RoVE offers an opportunity to push for security.

TEU’s National Secretary, Sharn Riggs, looks at a golden opportunity for the government to meet some of its well-being goals that comes through the Reform of Vocational Education.

Insecure work is a reality for far too many people working in our polytechnics,universities and wānanga.

The only future many working people can think about is making sure they can support their family month-by-month, which often means spending much of their time fighting to get another fixed-term appointment.

Institutes of technology and polytechnics have been starved of government funding for nearly 10 years thanks to the National government seeing education as a market,but the recently announced reforms of vocational education offer an opportunity to right some of the wrongs of recent years.

Most of the public money invested into tertiary education is spent on staffing. This is crucial. It is precisely because we are pooling our resources that we have huge numbers of professional, experienced, and expert people to teach our students.Yet because of the market model foisted on them by successive governments,institutional leaders have spent years trying to cut costs, all in the name of efficiency and balancing the books.

One of the most significant consequences of this cost cutting has been a relentless review of jobs and courses, leading to massive cuts and the replacement of permanent staff with more and more people on fixed-term and casual appointments.

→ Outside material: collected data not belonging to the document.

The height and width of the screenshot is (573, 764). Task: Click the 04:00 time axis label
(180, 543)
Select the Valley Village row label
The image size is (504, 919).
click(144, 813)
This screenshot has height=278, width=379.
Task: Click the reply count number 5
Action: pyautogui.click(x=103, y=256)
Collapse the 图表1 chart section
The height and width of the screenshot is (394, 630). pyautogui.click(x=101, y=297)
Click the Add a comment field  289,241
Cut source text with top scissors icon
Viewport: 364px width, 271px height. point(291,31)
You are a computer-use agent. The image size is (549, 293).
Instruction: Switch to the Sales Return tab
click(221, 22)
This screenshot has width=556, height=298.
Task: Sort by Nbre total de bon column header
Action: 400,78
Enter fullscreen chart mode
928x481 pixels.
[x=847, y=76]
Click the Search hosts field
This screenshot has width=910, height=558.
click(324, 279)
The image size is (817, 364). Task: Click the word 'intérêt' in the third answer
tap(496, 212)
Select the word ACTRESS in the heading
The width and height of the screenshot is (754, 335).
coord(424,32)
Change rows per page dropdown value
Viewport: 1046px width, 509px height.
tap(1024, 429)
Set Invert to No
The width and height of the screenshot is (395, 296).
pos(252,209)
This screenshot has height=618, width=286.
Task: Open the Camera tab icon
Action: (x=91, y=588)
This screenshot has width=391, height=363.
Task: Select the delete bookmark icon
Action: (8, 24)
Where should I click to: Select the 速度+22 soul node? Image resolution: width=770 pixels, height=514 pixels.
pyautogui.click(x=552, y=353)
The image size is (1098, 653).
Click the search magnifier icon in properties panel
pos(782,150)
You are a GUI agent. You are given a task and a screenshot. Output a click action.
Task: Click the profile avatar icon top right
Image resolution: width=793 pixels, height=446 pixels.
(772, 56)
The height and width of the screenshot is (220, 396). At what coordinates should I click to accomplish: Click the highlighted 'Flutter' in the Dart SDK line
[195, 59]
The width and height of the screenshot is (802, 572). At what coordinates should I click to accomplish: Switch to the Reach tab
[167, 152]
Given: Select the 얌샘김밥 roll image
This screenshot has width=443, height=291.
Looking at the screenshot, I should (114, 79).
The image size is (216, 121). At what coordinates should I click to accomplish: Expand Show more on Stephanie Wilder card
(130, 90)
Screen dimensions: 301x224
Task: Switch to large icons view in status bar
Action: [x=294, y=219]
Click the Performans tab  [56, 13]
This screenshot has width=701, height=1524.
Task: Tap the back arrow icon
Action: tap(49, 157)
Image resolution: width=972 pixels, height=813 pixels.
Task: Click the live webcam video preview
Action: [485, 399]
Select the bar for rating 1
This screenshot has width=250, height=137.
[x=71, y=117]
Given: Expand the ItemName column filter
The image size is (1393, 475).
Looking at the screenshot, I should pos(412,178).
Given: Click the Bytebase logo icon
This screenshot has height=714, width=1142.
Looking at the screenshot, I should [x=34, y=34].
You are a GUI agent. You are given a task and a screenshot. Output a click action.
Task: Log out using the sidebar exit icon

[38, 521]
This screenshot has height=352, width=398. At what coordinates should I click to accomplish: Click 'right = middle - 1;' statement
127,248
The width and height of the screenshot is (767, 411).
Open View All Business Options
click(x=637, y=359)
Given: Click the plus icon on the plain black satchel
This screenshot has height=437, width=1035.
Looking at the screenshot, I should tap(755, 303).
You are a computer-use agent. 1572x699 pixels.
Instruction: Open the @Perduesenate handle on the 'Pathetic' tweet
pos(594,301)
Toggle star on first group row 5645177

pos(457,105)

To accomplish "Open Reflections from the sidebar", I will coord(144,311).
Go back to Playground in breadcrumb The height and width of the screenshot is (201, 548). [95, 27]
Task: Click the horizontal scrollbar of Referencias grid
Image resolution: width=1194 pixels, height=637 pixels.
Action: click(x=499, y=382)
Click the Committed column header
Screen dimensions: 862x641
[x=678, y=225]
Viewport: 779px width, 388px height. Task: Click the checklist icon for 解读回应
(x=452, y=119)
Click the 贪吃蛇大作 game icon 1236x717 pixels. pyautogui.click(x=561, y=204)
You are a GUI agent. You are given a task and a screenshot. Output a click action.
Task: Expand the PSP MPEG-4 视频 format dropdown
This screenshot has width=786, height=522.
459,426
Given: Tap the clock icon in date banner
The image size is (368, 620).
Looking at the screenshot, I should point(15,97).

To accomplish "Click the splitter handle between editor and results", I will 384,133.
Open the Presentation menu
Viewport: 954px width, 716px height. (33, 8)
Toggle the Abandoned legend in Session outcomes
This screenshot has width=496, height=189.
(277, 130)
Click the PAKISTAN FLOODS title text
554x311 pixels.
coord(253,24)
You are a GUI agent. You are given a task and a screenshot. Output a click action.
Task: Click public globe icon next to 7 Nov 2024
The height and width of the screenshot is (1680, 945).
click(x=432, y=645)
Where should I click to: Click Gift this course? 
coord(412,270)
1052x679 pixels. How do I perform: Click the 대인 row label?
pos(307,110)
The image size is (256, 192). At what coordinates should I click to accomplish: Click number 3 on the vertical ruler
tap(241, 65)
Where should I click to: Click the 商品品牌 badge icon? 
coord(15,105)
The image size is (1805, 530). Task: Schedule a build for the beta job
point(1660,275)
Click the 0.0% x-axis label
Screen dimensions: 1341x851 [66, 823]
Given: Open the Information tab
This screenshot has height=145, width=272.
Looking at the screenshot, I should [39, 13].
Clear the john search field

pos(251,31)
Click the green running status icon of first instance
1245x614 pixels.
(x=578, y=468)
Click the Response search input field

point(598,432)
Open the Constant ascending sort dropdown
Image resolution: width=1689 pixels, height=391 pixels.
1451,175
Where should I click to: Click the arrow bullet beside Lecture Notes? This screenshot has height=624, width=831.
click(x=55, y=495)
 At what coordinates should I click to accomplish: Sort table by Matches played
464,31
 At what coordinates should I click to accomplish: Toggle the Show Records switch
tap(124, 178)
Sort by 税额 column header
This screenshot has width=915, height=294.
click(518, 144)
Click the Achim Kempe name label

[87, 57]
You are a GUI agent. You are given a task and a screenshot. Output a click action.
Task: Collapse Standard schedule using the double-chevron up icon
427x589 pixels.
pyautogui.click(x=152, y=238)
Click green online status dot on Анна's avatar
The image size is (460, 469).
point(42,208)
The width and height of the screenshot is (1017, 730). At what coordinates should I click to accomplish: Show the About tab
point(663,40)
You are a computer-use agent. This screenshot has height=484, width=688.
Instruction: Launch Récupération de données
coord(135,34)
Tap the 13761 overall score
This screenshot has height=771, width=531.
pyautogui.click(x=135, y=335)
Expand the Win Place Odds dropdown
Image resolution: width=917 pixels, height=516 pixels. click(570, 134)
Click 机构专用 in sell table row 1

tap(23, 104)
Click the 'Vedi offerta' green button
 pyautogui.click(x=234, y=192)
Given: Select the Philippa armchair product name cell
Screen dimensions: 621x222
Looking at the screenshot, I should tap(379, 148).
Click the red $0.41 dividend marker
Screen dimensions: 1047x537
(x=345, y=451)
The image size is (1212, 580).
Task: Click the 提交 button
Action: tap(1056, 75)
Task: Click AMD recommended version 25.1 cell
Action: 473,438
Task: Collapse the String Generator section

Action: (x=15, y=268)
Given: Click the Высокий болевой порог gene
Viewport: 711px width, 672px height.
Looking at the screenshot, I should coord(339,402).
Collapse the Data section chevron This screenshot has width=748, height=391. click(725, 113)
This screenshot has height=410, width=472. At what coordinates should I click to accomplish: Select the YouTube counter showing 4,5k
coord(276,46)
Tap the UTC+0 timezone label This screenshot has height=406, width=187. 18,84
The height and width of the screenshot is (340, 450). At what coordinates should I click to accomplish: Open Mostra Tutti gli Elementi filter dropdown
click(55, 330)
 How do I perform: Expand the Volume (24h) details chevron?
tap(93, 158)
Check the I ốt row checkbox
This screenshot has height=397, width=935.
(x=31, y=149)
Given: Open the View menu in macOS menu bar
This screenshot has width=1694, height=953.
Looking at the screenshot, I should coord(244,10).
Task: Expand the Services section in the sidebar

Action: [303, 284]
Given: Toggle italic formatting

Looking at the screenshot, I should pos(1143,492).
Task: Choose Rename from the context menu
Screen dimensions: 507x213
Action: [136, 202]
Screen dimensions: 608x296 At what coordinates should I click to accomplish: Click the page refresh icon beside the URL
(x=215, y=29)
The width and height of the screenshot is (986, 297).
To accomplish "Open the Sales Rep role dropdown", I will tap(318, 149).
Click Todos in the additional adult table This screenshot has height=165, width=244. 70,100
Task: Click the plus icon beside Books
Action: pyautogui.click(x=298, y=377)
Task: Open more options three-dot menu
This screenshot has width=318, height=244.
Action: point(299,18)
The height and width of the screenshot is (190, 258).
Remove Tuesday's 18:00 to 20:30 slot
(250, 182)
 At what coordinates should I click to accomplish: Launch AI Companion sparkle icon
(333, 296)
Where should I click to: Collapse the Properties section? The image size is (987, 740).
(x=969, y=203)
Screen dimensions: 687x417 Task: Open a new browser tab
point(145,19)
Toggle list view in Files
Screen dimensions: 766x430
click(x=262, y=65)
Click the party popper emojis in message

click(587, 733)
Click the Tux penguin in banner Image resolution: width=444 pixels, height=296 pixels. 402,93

Public money must be spent wisely, of course, but putting those that teach and support future generations of learners onto insecure employment agreements has an impact on everyone – the people on insecure agreements, their families, students, and the institution as a whole.

An outcome of the reform of the vocational education sector must be to acknowledge that polytechnics are functioning only because staff have been overworking or taking fixed-term and casual appointments which offer them no security or stability. We know this because we see it every day.

Let’s use the reform of vocational education to push for secure work and decent jobs in vocational education and across the entire tertiary education sector.Together, let’s raise awareness of the detrimental effects of insecure work on well-being. We must push for positive change so that all working people feel secure and valued in the work they do educating our students and supporting research excellence in our institutions.